Step 2: Prepare the Data for Upload
Once the data has been exported, review the file to ensure it meets the format requirements for Snowflake. Check for any discrepancies or errors in the data, such as missing values or incorrect data types. Convert the file to a CSV format if it was exported in a different format, as Snowflake supports CSV uploads natively.
Step 3: Set Up Snowflake Environment
Log in to your Snowflake account and navigate to the database where you intend to store the Sendinblue data. If you don't have a database created, set one up by using the Snowflake web interface or by executing the appropriate SQL commands. Ensure you have the necessary permissions to create tables and upload data.
Step 4: Create a Table in Snowflake
Define a table structure in Snowflake that matches the schema of your Sendinblue data. Use the Snowflake worksheet to execute a CREATE TABLE statement, specifying the column names and data types that correspond to your CSV file. For example:
```sql
CREATE TABLE sendinblue_data (
id INT,
email STRING,
name STRING,
signup_date DATE
);
```
Step 5: Upload Data to Snowflake Stage
Use the Snowflake web interface or a command-line tool like SnowSQL to upload your CSV file to a Snowflake stage. A stage is a temporary area in Snowflake where files are stored before being loaded into a table. You can create a stage if it doesn’t exist:
```sql
CREATE STAGE my_stage;
```
Then, upload the file using the PUT command:
```bash
PUT file://path/to/your/file.csv @my_stage;
```
Step 6: Load Data from Stage into Snowflake Table
Once the file is in the Snowflake stage, load it into your table using the COPY INTO command. This command reads the CSV file and inserts its contents into the specified table:
```sql
COPY INTO sendinblue_data
FROM @my_stage/file.csv
FILE_FORMAT = (TYPE = 'CSV' FIELD_OPTIONALLY_ENCLOSED_BY = '"' SKIP_HEADER = 1);
```
Step 7: Verify and Clean Up
After the data is loaded, verify that the data in the Snowflake table matches what you exported from Sendinblue.
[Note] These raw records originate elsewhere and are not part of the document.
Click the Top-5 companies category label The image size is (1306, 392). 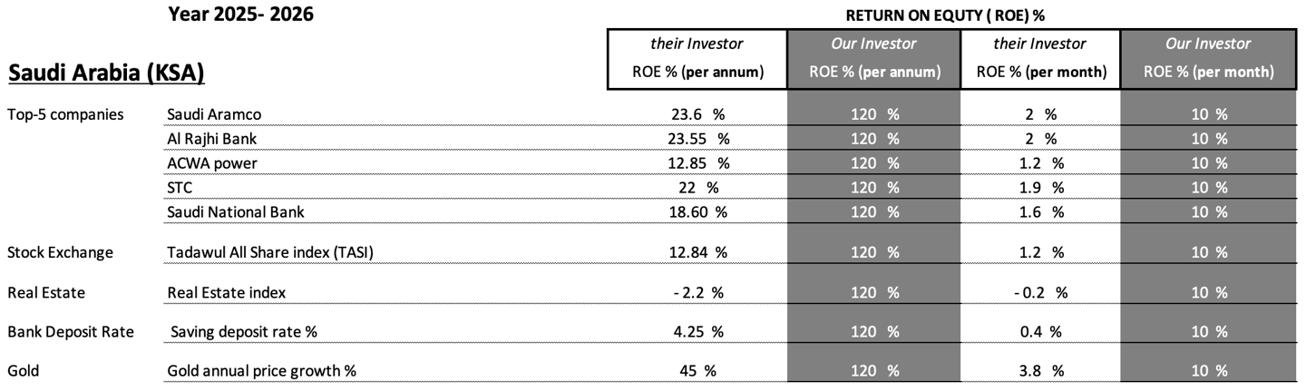(x=65, y=114)
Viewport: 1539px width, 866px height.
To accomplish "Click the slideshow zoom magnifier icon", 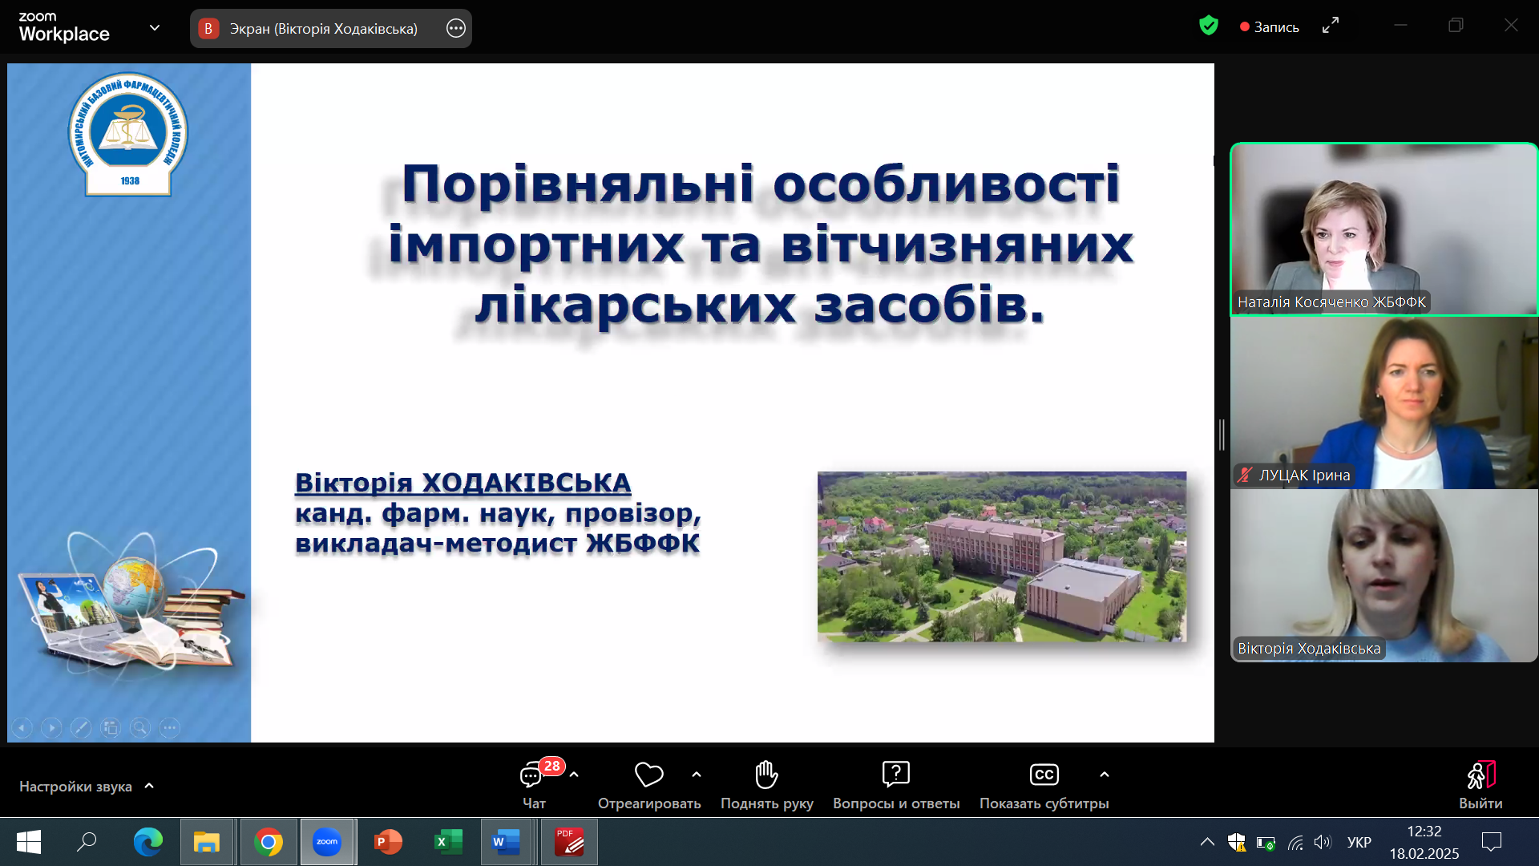I will point(140,728).
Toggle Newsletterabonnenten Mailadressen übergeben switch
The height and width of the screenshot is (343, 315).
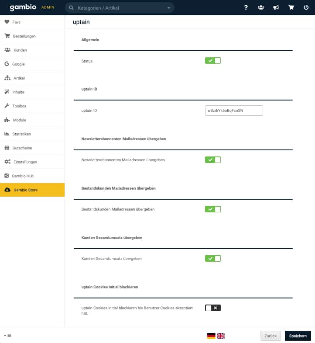[x=213, y=160]
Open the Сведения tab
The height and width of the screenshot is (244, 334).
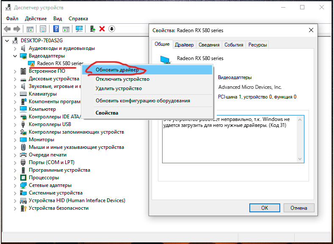(209, 45)
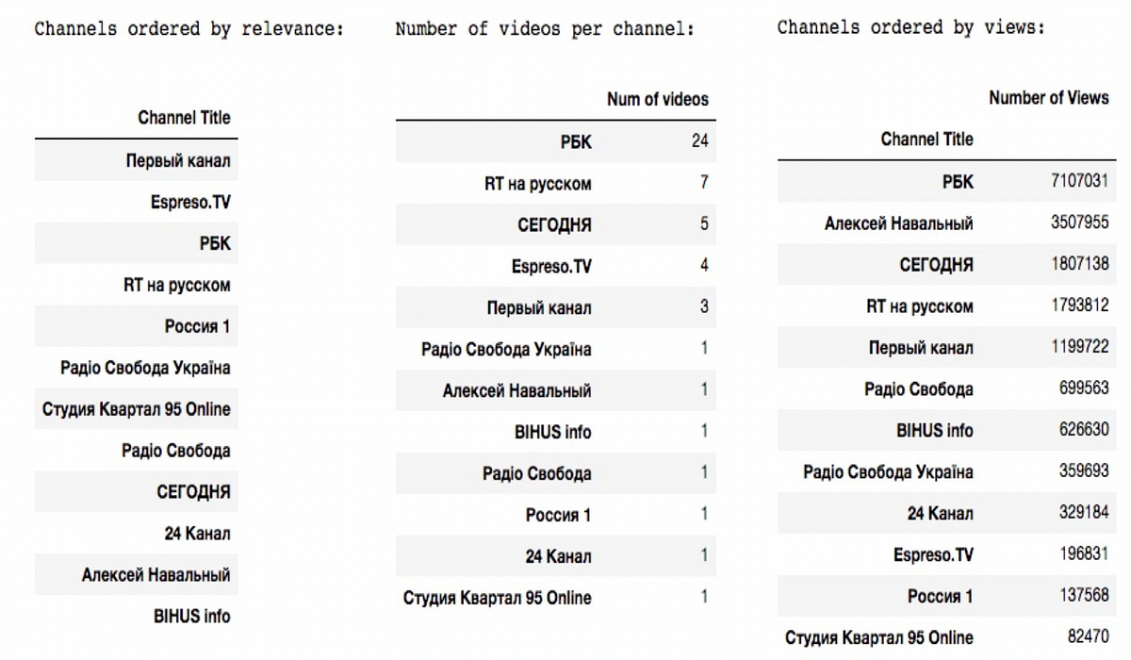Image resolution: width=1131 pixels, height=660 pixels.
Task: Click 'Number of videos per channel:' heading
Action: tap(545, 28)
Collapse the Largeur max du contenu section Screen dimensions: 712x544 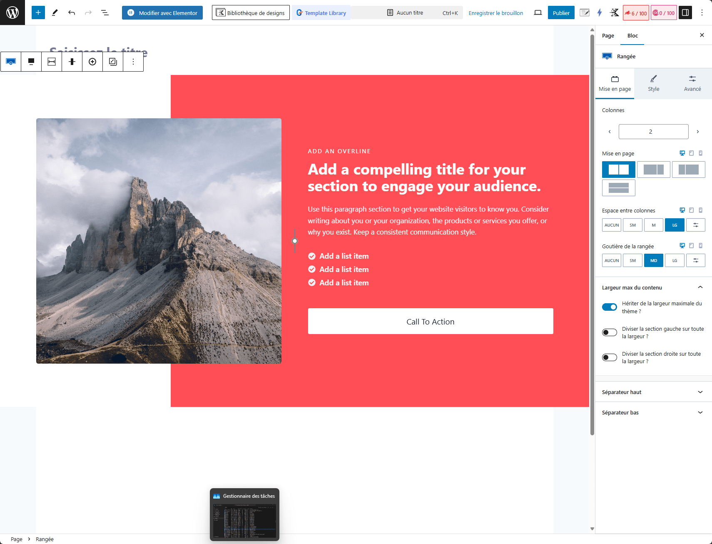[700, 287]
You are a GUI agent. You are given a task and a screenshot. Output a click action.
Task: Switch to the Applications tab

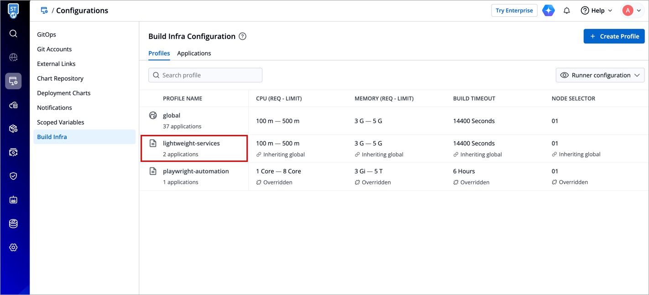coord(194,54)
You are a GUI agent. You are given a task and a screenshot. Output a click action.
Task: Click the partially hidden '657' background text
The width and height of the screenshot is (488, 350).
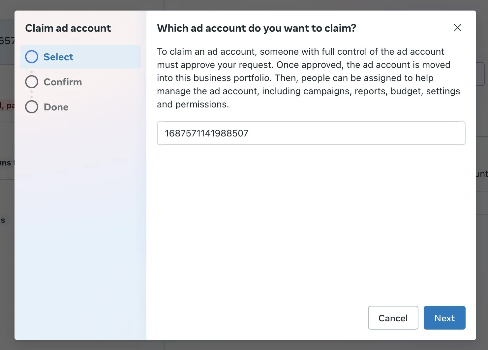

Run SELECT queries to check data integrity and completeness. Once verified, clean up any temporary files or staging areas you used during the process to maintain a tidy environment:
```sql
REMOVE @my_stage/file.csv;
```
By following these steps, you can manually transfer data from Sendinblue to Snowflake without using third-party connectors or integrations.